Informationsfreiheitsgesetz in der Krise: Wer stoppt den Transparenz-Rückbau?
Finn BauerInformationsfreiheitsgesetz in der Krise: Wer stoppt den Transparenz-Rückbau?
Deutschlands Informationsfreiheitsgesetz (IFG) steht nach 20 Jahren vor wachsenden Herausforderungen. Das Gesetz ermöglicht es jedem – nicht nur Journalisten –, behördliche Dokumente anzufordern. Doch aktuelle politische Entwicklungen gefährden seine Wirksamkeit. Die Berliner Regierung hat es Behörden erleichtert, Anträge mit Verweis auf Sicherheitsbedenken abzulehnen.
Das IFG hat bereits brisante Enthüllungen ermöglicht. So zeigte sich, dass der Regierungssprecher Wolfram Weimer trotz öffentlicher Rückzugsbeteuerungen weiterhin in seinem Privatunternehmen aktiv war. Zudem deckte das Gesetz auf, wie eine NGO Millionen an Steuergeldern erhielt, ohne nachweisbaren Nutzen zu erbringen.
Die Plattform FragDenStaat, die wöchentlich IFG-Anträge stellt, nutzt das Gesetz, um Transparenz zu fördern. Doch Behörden wehren sich oft gegen Informationsherausgaben und zwingen Antragsteller in kostspielige Rechtsstreitigkeiten. Kritiker monieren, das System begünstige eine Elite – denn nicht jeder kann sich Klageverfahren gegen Ablehnungen leisten.

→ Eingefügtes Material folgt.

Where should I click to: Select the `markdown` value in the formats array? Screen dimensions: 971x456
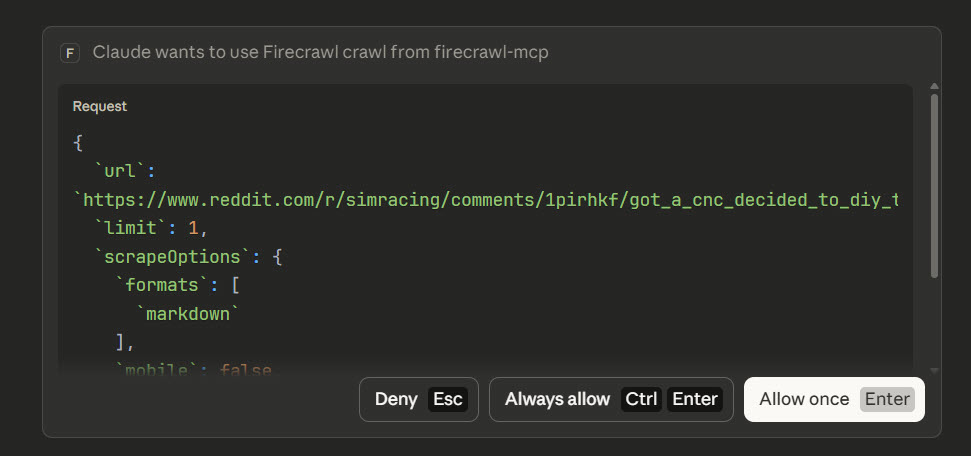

Auch politisch gibt es Widerstand gegen das IFG. Der CDU-Politiker Philipp Amthor versuchte während der Koalitionsverhandlungen, das Gesetz abzuschaffen, scheiterte jedoch am Widerstand der SPD. Nun, da die Berliner Regierung die Regeln verschärft, ist die Zukunft des IFG ungewiss.
Das Gesetz bleibt ein zentrales Instrument, um staatliches Handeln aufzudecken. Sein Fortbestand hängt jedoch von öffentlicher Unterstützung ab. FragDenStaat wirbt um Spenden, um Transparenz und liberale Demokratie zu verteidigen. Ohne Gegenwehr könnte die Fähigkeit des Gesetzes, Behörden zur Rechenschaft zu ziehen, weiter schwinden.